British supermarket giant Tesco is being forced to cut prices in Ireland, particularly for ambient goods like household products and beauty items, because customers are being turned off by the difference in prices between Northern Ireland and the Republic.
Documents unearthed by Retail Intelligence last week, and seen by the Sunday Tribune, show that the retailer is seriously worried by the impact of price comparison surveys on its sales.
The documents also reveal that like-for-like sales in its southern operation are "well below expectations".

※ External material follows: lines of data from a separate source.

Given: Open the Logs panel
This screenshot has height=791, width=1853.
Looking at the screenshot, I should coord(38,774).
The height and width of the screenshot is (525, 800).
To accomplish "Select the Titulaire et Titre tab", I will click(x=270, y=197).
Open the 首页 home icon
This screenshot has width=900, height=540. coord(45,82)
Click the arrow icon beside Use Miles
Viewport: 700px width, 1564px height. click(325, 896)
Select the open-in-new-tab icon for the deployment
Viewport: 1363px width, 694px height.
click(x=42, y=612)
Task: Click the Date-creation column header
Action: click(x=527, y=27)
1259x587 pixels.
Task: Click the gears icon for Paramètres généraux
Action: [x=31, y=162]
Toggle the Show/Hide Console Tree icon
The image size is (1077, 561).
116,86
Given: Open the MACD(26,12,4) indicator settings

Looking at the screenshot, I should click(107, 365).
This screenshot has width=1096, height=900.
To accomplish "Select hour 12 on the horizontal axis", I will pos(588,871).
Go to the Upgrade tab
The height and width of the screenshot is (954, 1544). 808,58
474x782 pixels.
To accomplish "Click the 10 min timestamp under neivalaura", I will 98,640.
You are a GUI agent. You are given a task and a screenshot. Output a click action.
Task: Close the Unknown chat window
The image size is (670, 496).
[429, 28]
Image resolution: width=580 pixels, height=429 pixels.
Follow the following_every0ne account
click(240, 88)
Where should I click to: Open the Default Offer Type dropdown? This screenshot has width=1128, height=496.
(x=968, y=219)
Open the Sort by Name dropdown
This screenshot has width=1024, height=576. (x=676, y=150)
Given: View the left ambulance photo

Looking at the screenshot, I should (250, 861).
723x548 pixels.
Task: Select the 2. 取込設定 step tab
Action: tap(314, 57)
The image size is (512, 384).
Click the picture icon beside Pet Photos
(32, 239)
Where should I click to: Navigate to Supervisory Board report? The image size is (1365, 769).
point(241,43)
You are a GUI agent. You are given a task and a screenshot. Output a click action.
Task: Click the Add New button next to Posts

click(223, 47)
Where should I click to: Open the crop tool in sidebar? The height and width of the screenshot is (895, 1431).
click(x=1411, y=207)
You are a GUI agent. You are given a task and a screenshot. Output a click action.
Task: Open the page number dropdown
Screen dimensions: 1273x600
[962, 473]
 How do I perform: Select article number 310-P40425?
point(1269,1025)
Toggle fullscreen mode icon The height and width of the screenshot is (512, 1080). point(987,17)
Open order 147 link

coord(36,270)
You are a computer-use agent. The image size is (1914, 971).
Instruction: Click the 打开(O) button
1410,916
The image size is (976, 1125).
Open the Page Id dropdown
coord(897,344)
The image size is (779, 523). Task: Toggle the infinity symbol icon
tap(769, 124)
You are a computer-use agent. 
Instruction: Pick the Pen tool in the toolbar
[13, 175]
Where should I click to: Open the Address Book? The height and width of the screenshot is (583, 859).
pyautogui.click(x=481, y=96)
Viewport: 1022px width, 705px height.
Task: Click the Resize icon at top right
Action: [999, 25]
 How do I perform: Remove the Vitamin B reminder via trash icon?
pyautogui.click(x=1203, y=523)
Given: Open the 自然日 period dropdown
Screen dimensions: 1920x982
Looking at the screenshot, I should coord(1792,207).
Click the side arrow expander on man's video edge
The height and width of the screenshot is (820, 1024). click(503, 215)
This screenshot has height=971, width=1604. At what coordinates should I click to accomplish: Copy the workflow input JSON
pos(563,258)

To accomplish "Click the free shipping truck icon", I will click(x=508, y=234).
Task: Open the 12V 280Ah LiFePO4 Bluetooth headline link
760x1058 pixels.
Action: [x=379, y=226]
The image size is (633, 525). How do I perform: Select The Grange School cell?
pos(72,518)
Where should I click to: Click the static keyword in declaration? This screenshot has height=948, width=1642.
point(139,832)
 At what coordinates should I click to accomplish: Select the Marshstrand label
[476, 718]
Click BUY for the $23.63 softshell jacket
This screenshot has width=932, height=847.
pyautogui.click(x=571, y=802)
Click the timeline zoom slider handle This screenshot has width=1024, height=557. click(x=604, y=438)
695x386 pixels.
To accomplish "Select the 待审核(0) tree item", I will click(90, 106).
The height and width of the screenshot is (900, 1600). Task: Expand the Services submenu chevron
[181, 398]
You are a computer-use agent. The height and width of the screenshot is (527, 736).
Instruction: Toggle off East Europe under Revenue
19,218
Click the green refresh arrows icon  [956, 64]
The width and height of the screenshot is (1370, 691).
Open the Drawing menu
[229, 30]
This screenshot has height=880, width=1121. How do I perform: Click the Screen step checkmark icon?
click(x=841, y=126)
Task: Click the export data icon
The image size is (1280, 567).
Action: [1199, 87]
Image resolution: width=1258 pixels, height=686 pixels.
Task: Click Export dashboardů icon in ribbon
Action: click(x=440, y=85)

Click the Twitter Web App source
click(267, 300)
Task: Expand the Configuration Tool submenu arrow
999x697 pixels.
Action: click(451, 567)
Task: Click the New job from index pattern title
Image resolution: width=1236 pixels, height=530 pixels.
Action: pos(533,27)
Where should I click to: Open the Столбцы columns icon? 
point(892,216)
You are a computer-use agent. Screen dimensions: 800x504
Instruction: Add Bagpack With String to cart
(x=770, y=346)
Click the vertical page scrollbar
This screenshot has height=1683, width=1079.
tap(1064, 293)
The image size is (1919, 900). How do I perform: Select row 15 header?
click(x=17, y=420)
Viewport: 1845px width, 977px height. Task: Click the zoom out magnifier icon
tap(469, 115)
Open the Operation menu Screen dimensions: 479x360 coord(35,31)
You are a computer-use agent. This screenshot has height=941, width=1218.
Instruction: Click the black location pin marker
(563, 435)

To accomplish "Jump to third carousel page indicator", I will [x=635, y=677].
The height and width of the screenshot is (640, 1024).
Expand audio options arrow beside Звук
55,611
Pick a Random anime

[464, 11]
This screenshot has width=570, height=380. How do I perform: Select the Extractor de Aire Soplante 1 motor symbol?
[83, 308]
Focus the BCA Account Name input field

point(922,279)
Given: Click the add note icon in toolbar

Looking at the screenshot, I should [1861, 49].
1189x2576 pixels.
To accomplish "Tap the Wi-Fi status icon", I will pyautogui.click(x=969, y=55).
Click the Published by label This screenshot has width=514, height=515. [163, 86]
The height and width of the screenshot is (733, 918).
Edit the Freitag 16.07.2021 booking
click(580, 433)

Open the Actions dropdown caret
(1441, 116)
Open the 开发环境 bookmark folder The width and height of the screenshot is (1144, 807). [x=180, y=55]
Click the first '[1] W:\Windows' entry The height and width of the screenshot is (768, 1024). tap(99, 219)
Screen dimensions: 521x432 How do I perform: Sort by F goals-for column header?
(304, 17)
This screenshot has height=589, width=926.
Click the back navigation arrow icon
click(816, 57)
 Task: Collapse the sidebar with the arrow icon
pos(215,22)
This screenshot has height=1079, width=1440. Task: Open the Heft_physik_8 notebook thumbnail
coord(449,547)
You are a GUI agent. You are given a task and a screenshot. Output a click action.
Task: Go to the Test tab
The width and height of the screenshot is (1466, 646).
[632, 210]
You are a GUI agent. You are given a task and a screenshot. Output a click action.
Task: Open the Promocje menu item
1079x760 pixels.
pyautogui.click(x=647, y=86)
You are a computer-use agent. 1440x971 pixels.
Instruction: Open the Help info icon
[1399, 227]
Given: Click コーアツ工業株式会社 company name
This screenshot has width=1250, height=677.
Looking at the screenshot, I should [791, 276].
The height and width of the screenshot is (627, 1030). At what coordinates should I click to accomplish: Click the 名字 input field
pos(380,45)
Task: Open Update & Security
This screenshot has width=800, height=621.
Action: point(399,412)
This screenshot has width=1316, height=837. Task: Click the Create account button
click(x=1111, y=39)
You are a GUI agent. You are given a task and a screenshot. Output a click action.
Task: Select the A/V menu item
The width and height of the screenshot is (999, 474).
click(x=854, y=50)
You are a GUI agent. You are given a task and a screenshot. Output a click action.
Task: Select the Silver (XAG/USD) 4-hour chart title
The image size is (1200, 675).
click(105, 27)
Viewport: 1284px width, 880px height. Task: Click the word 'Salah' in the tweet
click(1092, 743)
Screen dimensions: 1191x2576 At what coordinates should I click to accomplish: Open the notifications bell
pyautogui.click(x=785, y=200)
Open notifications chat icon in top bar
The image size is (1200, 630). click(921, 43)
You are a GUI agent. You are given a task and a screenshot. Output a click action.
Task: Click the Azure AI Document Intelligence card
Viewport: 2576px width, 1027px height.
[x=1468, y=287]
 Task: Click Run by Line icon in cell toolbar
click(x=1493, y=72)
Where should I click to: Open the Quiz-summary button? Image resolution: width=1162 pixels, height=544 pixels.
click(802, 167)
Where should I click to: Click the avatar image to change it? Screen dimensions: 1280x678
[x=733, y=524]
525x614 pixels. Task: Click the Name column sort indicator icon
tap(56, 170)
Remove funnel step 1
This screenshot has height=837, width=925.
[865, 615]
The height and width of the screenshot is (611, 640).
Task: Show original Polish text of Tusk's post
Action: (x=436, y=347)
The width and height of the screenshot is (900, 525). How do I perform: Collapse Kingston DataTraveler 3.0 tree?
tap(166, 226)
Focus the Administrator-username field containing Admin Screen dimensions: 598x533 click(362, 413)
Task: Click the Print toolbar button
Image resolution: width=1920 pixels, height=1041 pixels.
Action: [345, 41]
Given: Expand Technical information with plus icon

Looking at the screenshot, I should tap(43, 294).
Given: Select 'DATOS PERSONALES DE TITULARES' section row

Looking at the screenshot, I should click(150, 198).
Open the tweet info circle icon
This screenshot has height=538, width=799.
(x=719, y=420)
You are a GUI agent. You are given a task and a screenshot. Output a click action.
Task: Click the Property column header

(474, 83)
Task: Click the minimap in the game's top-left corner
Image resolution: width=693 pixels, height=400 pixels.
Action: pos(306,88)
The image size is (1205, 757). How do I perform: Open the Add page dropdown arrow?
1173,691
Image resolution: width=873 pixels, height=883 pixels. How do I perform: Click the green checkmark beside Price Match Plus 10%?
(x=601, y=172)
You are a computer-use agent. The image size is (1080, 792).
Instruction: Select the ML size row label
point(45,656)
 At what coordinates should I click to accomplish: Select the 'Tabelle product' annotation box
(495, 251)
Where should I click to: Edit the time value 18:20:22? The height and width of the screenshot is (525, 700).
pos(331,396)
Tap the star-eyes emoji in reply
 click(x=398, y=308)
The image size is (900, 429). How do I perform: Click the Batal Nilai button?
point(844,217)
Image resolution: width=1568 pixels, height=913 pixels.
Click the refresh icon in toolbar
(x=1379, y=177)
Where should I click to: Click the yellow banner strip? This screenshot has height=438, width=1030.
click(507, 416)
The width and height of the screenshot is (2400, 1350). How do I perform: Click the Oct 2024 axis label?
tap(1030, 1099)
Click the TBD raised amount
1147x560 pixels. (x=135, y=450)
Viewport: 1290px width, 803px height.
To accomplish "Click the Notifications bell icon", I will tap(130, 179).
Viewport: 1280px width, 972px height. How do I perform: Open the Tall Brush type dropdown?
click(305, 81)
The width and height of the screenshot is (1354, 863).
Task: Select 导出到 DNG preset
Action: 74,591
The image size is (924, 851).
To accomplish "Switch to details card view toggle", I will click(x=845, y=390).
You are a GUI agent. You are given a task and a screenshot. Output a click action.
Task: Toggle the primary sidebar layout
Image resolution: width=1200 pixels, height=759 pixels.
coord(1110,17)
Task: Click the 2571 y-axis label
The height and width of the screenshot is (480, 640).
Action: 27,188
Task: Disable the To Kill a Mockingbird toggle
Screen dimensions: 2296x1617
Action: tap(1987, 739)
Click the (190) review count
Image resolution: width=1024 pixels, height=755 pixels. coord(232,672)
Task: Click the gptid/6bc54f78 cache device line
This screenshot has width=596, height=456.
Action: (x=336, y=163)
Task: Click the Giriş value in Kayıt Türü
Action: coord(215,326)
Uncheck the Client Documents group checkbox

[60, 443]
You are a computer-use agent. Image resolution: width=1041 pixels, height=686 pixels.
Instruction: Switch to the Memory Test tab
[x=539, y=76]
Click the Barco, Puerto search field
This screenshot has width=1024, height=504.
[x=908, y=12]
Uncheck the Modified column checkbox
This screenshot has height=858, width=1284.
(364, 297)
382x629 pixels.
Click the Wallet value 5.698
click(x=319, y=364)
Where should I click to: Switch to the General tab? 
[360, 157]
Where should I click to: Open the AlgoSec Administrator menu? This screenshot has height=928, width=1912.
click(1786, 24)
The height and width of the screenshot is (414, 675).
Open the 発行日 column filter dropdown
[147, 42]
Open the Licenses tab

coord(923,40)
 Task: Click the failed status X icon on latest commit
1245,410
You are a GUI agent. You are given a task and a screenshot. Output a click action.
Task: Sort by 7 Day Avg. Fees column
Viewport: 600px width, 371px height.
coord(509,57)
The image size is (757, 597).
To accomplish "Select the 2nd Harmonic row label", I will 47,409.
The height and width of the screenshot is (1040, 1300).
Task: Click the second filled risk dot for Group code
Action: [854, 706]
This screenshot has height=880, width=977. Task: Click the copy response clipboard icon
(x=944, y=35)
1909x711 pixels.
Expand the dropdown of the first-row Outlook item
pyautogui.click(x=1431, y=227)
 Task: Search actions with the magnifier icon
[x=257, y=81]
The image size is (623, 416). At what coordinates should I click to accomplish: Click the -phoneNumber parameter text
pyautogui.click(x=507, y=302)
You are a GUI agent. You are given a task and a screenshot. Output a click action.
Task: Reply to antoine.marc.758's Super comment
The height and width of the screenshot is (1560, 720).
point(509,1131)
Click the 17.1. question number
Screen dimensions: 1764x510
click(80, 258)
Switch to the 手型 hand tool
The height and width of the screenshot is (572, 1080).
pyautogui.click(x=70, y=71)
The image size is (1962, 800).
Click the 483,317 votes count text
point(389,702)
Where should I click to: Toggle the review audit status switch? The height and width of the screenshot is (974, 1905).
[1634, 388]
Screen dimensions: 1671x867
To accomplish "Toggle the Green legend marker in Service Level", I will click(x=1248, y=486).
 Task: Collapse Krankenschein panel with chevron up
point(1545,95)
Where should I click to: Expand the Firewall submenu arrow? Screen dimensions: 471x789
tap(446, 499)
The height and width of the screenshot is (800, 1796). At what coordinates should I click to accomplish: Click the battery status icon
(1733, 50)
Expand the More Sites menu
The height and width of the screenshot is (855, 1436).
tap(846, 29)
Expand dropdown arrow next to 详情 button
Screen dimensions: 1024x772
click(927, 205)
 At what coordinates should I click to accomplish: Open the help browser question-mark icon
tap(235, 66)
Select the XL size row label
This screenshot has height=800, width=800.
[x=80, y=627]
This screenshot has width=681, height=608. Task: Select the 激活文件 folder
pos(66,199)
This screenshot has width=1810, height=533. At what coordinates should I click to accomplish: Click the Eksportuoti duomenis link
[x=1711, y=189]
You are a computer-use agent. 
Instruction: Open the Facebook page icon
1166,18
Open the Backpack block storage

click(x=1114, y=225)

"Consumers, media and government associate Tesco Ireland almost exclusively with price differentials between Northern Ireland and Ireland. Having invested circa stg£3bn in Ireland, the damage to the Tesco Ireland brand by our almost exclusive association with the retail premium versus Northern Ireland is unacceptable," states the document, which was circulated by Tesco's head office in Britain.
Tesco says it is not gaining back the sales lost by people travelling to the North because it does not have a strong presence in towns such as Newry, Enniskillen and Craigavon which are popular with buyers from the Republic. Instead Sainsbury's and Asda have been the ones to benefit.
"Tesco does not have a presence in the main border towns and therefore, unlike international suppliers, cross-border shopping does not 'net out' at group level," it told its suppliers, pointing out that 40% of people from the South are now travelling north to shop and that this figure is expected to increase as the economic climate worsens.
The document was circulated to suppliers, and Tesco told them that it will now source all international branded goods for sale in Ireland through its UK arm in order to gain higher discounts which can then be passed on in price cuts for customers here.
The document says that cross-border shopping has particularly affected sales of ambient branded goods.
However the Sunday Tribune can reveal it is also losing defined grocery market share. Latest figures from market research specialists TNS Worldpanel show Tesco's market share for the 12 weeks ending March 2009 fell from 26.2% to 25.7% compared to the same period last year.
Dunnes Stores' Value Club offer is trumping Tesco, with the Irish supermarket chain showing an increased share of the market.
Tesco has been working on securing the international branded goods through its British head office for about six months. The fall in the value of sterling threw the price differences "into the spotlight" and forced it to look at how to secure the goods in a different way. It is unclear at this stage what will happen to the new arrangements if and when sterling strengthens.
The retailer is believed to think that suppliers here were charging a "glorified margin" because the goods were being sold in Ireland.
With Tesco's new central distribution centre in Donabate in north Dublin, however, the company is unlikely to have to use local representatives to ensure a steady stream of goods as they can now be stored at Donabate. Tesco is widely believed to have the best central distribution facility of any supermarket operation in Ireland.
Tesco has been sourcing some goods on the grey market on occasion but cannot do so on a regular basis because the volumes aren't sufficient and the market is unreliable. It is expected to pass on the price cuts secured using the British operation's purchase power in the coming weeks.
"We have been making these changes around the way we source international products so in time we will be able to reduce prices for consumers," a spokesman said.
The document says pricing here will be targeted against both Tesco UK and national competition and that deliveries of some goods will now be direct from Britain.
Tesco will announce its latest financial results this week, and while the performance of the Irish operation is not stripped out, it would not be surprising if reference were made to the market struggles here in an economic environment that even Tesco describes as "tough".